METHODS: We conducted a double-blind, multicenter study in patients with the acquired immunodeficiency syndrome and mild or moderately severe P. carinii pneumonia. They were randomly assigned to 21 days of orally administered treatment three times daily with either atovaquone (750 mg) or trimethoprim (320 mg) plus sulfamethoxazole (1600 mg).

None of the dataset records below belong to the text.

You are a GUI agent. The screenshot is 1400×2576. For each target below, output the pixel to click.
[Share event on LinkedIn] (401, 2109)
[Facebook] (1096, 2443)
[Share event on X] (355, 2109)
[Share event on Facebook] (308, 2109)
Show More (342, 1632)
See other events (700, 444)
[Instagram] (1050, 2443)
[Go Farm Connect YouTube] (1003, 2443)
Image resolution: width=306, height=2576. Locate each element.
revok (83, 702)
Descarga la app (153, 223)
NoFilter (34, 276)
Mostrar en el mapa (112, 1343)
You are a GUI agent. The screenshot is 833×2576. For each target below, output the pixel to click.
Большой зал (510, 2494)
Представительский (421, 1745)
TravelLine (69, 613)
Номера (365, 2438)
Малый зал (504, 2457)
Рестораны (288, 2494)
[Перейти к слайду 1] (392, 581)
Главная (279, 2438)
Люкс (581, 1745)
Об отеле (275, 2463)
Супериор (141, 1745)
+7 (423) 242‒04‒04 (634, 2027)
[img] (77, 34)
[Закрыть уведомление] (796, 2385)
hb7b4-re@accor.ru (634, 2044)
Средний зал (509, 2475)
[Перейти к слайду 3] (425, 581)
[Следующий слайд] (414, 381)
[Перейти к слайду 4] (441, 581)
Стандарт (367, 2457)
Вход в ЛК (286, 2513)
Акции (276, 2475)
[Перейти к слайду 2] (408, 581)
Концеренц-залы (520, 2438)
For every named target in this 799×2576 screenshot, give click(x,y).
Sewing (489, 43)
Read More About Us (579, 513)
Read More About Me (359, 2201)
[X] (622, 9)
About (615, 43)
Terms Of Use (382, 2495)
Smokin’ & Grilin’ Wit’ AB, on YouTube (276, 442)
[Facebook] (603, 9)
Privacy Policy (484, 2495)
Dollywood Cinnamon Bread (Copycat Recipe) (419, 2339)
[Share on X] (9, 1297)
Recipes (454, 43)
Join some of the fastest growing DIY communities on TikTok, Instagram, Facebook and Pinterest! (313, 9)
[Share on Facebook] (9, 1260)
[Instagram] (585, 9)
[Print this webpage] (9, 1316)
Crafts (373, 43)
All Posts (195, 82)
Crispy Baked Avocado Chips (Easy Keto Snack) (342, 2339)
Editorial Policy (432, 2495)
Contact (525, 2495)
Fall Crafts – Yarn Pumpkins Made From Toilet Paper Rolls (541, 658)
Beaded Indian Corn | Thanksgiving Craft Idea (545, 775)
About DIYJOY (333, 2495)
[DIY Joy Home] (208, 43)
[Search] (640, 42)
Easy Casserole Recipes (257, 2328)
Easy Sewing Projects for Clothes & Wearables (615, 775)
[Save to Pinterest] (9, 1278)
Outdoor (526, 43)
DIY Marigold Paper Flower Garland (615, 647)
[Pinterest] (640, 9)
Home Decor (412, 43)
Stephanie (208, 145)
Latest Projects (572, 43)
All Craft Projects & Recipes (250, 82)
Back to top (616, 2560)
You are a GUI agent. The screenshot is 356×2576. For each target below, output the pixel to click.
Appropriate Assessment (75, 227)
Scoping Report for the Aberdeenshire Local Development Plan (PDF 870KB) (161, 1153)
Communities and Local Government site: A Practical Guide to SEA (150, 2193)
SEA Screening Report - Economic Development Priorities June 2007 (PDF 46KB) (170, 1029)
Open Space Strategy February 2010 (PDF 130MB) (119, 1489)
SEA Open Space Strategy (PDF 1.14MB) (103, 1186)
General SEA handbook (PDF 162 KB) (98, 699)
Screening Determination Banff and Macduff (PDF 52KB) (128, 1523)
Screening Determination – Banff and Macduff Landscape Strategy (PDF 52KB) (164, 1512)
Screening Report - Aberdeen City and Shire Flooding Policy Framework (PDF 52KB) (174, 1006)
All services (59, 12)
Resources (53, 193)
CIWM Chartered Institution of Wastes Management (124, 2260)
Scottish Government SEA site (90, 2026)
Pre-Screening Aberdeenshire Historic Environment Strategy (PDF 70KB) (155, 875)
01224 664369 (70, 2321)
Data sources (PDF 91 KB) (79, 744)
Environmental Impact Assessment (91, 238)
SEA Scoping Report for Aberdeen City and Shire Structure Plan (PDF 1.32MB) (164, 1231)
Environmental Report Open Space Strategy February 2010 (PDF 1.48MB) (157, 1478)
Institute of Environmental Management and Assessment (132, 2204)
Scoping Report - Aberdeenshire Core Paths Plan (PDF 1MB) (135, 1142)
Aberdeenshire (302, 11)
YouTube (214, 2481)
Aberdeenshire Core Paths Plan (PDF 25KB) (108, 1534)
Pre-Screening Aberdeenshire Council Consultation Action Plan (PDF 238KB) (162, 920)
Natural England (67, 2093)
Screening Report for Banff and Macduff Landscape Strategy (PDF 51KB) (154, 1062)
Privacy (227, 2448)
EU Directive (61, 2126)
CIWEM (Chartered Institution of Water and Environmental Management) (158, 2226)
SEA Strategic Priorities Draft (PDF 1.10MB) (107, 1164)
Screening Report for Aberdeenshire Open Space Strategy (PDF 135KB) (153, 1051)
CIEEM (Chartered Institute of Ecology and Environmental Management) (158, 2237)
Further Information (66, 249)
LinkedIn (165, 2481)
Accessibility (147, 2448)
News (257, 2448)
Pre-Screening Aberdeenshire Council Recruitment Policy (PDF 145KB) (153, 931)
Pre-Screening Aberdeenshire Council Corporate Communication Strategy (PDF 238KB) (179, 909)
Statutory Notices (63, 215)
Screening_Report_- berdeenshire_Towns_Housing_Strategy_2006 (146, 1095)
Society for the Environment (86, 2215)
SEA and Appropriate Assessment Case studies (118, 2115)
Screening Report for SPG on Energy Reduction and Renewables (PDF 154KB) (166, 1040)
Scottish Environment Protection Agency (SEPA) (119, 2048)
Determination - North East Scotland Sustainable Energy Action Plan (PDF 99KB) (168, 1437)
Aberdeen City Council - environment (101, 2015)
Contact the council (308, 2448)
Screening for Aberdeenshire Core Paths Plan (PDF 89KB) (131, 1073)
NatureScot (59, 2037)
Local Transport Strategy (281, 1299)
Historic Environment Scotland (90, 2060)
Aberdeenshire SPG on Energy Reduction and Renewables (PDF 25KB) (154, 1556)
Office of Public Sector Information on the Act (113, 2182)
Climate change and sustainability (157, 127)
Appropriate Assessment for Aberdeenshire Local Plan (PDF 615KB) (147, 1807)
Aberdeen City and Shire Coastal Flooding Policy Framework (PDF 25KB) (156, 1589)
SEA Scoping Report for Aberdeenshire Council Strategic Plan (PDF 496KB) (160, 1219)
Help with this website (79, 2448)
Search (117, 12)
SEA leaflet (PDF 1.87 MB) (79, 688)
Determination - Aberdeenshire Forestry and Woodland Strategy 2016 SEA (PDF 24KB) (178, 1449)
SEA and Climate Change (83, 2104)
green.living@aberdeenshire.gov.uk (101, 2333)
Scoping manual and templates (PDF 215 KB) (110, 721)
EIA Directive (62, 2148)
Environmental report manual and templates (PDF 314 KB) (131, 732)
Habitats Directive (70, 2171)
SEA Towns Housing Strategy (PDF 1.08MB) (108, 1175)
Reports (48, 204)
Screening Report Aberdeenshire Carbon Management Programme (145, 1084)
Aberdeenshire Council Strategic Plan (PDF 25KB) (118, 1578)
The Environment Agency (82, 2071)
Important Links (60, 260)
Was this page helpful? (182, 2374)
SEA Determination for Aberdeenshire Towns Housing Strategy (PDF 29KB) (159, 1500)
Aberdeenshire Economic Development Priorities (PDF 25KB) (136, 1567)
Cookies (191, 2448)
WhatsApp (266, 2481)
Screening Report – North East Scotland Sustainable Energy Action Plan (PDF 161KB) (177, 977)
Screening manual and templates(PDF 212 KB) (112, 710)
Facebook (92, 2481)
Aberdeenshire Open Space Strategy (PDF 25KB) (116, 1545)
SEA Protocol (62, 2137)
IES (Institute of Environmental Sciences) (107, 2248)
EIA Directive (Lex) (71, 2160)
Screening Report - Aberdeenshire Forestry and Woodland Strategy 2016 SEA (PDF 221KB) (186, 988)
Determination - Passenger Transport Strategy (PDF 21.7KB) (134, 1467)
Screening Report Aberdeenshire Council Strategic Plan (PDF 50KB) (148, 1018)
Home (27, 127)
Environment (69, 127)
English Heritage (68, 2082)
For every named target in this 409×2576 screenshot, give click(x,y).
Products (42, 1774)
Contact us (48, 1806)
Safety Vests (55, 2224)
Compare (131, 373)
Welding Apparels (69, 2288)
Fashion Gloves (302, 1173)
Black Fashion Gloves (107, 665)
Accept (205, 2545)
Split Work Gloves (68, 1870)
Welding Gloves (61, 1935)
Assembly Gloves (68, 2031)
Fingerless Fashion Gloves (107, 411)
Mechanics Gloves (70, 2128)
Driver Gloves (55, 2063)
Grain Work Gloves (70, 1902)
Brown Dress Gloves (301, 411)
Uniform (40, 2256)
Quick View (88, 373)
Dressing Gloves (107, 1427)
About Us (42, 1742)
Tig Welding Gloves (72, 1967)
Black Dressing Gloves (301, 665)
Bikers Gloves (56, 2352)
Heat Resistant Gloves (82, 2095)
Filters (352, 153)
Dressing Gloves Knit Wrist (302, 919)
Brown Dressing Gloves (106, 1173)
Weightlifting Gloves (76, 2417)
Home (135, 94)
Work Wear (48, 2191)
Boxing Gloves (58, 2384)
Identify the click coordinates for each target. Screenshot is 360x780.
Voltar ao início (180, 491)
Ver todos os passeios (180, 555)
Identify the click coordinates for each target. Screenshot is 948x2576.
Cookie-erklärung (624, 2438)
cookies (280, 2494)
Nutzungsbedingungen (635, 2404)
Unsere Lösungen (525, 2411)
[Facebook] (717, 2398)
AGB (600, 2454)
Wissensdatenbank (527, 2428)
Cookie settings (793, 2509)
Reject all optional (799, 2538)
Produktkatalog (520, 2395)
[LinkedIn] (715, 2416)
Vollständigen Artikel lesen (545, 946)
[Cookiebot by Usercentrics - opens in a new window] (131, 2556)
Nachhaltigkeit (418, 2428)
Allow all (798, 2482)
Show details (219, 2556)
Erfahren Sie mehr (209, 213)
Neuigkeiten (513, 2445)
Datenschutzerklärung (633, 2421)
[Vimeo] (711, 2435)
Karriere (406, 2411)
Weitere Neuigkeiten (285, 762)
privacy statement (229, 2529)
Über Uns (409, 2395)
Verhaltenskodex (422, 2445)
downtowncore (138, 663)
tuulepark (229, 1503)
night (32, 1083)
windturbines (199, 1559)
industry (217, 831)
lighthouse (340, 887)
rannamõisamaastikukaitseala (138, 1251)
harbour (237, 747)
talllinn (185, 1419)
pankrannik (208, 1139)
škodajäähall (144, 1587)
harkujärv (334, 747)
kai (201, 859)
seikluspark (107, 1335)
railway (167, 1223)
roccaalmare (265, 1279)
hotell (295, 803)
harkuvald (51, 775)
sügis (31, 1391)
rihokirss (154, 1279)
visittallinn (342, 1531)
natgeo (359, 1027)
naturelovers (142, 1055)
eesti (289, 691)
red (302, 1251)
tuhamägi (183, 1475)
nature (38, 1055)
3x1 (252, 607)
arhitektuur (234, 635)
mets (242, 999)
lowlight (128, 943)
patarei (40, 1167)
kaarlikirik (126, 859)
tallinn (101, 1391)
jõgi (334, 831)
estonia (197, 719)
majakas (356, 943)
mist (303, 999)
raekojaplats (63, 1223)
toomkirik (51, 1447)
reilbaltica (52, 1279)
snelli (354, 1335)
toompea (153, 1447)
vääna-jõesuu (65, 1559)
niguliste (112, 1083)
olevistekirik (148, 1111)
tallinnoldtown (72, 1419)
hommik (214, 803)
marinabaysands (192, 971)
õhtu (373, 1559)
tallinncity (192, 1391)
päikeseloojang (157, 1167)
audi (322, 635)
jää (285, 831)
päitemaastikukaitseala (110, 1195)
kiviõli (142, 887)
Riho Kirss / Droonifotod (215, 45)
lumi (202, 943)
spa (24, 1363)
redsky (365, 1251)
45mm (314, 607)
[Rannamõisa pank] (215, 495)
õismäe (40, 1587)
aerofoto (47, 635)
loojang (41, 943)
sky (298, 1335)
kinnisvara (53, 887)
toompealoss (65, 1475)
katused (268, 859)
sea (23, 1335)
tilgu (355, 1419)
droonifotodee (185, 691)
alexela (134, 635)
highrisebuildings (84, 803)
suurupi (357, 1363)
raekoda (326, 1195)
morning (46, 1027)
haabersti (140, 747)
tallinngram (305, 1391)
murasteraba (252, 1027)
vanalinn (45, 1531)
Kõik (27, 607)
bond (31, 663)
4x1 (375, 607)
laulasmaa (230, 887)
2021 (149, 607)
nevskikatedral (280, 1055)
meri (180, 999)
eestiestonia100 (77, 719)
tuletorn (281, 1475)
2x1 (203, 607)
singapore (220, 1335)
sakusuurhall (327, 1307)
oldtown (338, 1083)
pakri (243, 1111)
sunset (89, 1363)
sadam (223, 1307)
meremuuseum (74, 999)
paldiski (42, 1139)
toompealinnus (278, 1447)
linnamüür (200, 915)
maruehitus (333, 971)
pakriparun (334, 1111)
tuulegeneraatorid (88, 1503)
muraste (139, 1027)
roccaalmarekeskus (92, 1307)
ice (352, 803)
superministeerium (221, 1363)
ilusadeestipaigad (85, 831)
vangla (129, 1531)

RESULTS: Of the 322 patients with histologically confirmed P. carinii pneumonia, 160 received atovaquone and 162 received trimethoprim-sulfamethoxazole. Of those who could be evaluated for therapeutic efficacy, 28 of 138 patients given atovaquone (20 percent) and 10 of 146 patients given trimethoprim-sulfamethoxazole (7 percent) did not respond (P = 0.002). Treatment-limiting adverse effects required a change of therapy in 11 patients in the atovaquone group (7 percent) and 33 patients in the trimethoprim-sulfamethoxazole group (20 percent) (P = 0.001). Therapy involving only the initial drug was successful and free of adverse effects in 62 percent of those assigned to atovaquone and 64 percent of those assigned to trimethoprim-sulfamethoxazole. Within four weeks of the completion of treatment, there were 11 deaths in the atovaquone group (4 due to P. carinii pneumonia) and 1 death in the trimethoprim-sulfamethoxazole group (P = 0.003). Diarrhea at entry was associated with lower plasma drug concentrations (P = 0.009), therapeutic failure (P < 0.001), and death (P < 0.001) in the atovaquone group but not in the trimethoprim-sulfamethoxazole group.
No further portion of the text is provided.